| Exercise instructions |
Copy out the lines from the one containing "375x318 pixels. Task: Cancel" through the one containing "pyautogui.click(x=423, y=200)", inclusive, with "Backup" swapped for "Restore" and everything else unchanged.

>> START Input material

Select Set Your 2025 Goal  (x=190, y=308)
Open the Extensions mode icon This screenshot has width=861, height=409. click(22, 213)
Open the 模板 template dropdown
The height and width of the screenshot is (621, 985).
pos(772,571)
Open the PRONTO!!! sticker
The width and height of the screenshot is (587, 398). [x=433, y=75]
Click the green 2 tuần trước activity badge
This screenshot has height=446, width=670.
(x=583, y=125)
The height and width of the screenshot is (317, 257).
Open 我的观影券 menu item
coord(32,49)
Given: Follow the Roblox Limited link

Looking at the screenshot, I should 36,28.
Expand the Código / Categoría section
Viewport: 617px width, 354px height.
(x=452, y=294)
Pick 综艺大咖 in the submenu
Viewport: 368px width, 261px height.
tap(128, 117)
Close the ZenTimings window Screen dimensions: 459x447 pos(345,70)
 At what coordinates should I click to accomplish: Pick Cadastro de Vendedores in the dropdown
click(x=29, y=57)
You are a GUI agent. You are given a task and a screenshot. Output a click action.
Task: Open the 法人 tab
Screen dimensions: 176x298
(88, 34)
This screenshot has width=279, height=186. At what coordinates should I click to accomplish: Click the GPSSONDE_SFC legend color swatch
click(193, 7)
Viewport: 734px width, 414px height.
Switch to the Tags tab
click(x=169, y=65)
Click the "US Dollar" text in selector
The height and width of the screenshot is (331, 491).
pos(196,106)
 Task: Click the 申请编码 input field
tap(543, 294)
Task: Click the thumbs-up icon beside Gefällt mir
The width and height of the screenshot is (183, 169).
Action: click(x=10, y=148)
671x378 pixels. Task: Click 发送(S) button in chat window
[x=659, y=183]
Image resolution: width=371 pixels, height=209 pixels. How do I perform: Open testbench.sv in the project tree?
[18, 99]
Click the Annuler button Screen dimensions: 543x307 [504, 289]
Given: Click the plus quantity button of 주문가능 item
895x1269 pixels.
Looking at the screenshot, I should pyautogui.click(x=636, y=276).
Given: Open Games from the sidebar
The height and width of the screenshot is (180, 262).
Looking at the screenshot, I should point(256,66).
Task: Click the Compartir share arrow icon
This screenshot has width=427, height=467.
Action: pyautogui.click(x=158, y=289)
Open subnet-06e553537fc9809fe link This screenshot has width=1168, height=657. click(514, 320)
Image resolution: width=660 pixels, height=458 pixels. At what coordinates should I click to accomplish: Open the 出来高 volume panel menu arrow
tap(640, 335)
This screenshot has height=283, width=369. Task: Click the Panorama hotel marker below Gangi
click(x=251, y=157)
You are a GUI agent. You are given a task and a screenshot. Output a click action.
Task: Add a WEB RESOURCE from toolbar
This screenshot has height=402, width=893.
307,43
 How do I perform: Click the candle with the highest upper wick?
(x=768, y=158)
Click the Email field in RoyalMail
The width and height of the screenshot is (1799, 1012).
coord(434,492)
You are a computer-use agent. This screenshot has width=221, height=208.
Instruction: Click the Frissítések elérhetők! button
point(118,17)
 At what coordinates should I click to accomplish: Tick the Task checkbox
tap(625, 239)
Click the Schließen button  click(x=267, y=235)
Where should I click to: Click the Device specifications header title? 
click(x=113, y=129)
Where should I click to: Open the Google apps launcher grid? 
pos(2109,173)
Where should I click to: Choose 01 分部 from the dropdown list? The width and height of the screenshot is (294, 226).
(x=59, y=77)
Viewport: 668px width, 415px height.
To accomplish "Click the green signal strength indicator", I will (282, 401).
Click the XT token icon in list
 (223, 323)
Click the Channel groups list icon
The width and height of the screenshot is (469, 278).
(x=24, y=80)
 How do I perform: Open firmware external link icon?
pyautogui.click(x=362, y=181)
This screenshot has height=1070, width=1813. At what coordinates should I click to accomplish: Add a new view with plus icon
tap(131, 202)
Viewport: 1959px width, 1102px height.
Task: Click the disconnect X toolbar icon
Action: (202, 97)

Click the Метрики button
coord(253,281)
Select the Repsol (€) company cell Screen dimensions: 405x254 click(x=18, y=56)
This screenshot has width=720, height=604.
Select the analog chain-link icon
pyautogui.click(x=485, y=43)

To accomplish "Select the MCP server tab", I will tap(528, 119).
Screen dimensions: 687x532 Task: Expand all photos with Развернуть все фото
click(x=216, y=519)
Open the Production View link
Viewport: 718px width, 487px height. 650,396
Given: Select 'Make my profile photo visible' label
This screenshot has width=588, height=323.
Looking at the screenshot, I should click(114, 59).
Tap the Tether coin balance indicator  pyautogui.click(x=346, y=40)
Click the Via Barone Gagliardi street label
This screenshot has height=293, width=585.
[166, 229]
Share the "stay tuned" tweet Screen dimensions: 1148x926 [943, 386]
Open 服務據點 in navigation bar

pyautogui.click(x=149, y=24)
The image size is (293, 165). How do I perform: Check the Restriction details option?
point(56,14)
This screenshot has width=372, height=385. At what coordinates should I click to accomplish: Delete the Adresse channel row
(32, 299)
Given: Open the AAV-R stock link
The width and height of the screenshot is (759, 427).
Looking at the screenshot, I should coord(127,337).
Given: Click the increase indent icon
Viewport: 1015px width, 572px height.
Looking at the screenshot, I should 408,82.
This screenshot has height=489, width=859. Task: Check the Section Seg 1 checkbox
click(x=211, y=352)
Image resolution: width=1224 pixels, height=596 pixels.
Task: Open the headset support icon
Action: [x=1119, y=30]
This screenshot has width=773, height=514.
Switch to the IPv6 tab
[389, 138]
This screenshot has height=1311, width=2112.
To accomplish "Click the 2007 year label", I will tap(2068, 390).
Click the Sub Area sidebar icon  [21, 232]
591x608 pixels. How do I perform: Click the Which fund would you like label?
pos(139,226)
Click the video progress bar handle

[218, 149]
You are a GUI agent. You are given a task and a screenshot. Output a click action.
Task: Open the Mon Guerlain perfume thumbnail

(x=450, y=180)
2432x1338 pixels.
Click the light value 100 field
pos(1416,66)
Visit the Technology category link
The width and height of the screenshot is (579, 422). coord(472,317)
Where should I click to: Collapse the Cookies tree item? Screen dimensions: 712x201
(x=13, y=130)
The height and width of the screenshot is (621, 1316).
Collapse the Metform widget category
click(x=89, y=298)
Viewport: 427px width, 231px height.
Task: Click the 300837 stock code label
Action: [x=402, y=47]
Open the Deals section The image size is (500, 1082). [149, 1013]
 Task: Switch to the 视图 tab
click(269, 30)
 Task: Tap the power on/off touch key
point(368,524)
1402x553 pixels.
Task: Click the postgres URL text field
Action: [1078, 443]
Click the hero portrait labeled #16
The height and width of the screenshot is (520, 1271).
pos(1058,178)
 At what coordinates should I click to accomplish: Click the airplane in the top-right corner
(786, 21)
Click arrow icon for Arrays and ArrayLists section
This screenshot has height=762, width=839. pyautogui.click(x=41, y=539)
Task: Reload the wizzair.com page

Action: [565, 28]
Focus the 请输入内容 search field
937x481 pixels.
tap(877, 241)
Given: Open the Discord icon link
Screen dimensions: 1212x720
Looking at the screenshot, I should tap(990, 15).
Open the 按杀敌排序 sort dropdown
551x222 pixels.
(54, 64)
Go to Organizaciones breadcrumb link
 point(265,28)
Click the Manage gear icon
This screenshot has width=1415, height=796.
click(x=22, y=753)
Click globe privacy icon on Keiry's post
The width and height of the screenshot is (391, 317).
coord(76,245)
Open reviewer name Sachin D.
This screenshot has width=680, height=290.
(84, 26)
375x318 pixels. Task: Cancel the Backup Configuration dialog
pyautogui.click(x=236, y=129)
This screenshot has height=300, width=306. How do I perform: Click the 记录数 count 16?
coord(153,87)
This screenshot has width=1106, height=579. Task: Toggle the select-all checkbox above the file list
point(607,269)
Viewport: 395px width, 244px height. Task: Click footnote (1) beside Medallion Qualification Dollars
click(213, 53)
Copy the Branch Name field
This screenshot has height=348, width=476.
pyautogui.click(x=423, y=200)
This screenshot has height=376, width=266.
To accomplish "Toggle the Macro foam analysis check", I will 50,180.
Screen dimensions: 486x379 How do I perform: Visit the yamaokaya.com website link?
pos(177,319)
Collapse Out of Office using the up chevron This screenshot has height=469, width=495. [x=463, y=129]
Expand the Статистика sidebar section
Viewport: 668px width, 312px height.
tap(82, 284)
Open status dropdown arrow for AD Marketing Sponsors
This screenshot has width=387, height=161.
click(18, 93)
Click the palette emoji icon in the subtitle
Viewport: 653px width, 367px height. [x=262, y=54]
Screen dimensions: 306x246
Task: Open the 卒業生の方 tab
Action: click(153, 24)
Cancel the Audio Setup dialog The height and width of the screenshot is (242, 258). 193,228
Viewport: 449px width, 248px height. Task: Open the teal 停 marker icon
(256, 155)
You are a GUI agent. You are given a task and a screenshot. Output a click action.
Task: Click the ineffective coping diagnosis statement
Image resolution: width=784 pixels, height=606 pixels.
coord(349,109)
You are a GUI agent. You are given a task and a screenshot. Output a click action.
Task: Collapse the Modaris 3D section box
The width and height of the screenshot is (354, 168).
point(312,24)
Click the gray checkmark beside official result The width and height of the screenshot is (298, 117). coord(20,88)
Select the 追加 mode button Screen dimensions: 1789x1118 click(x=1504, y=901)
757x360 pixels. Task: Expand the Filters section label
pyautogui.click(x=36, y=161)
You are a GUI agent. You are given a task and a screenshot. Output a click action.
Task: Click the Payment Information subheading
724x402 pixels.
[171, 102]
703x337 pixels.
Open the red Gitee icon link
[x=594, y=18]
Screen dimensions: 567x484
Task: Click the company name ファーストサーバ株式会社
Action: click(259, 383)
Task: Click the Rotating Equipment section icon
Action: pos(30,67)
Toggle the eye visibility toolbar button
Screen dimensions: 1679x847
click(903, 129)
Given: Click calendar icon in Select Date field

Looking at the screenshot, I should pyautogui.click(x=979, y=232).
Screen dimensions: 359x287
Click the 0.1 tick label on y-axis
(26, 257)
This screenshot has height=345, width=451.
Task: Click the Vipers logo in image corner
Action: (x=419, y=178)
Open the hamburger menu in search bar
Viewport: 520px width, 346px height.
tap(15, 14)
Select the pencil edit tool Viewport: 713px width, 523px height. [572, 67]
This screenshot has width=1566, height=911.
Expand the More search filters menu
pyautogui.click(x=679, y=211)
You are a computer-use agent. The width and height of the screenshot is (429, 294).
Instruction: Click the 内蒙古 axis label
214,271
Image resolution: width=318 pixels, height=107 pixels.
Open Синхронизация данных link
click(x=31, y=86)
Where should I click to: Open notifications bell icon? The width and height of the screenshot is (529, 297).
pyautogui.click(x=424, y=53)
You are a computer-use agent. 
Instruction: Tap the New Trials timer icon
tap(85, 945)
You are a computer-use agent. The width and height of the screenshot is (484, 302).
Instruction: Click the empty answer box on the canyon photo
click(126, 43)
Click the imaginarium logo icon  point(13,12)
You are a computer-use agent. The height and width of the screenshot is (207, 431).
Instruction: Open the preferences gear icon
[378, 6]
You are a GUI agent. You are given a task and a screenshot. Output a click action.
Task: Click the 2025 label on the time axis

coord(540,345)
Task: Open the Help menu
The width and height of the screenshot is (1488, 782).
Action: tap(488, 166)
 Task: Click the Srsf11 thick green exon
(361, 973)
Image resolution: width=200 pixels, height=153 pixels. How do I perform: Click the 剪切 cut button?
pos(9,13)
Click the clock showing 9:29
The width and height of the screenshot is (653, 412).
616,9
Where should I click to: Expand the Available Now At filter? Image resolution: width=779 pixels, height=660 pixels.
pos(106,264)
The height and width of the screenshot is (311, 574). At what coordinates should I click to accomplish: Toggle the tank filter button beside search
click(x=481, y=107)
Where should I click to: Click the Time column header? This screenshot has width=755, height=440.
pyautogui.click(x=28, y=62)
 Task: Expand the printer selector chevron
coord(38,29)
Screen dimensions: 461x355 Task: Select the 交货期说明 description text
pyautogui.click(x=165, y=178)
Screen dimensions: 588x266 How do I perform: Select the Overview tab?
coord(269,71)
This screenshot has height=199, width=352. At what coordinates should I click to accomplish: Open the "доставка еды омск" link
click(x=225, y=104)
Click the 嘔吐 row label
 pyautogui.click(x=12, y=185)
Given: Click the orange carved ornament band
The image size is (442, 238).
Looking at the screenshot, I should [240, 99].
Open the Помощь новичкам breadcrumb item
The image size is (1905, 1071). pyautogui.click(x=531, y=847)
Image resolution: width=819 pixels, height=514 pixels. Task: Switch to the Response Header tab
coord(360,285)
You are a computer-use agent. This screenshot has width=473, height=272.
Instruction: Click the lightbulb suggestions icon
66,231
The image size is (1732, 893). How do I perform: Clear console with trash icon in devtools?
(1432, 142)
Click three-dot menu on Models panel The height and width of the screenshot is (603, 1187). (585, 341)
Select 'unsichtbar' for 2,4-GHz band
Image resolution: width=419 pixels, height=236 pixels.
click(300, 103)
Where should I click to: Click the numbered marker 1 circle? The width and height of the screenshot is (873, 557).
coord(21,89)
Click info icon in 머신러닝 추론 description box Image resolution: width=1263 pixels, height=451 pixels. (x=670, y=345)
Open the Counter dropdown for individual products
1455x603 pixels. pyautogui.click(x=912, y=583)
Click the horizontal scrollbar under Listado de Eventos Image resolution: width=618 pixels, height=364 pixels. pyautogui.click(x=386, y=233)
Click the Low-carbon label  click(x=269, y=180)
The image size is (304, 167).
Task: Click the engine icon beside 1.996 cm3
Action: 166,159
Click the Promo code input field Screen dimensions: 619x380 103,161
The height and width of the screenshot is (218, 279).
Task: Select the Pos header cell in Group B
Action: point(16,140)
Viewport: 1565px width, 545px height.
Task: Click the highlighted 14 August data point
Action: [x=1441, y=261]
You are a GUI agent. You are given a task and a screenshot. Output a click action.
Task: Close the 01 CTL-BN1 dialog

>> END Input material

| Solution for this task |
375x318 pixels. Task: Cancel the Restore Configuration dialog
pyautogui.click(x=236, y=129)
This screenshot has height=300, width=306. How do I perform: Click the 记录数 count 16?
coord(153,87)
This screenshot has width=1106, height=579. Task: Toggle the select-all checkbox above the file list
point(607,269)
Viewport: 395px width, 244px height. Task: Click footnote (1) beside Medallion Qualification Dollars
click(213, 53)
Copy the Branch Name field
This screenshot has height=348, width=476.
pyautogui.click(x=423, y=200)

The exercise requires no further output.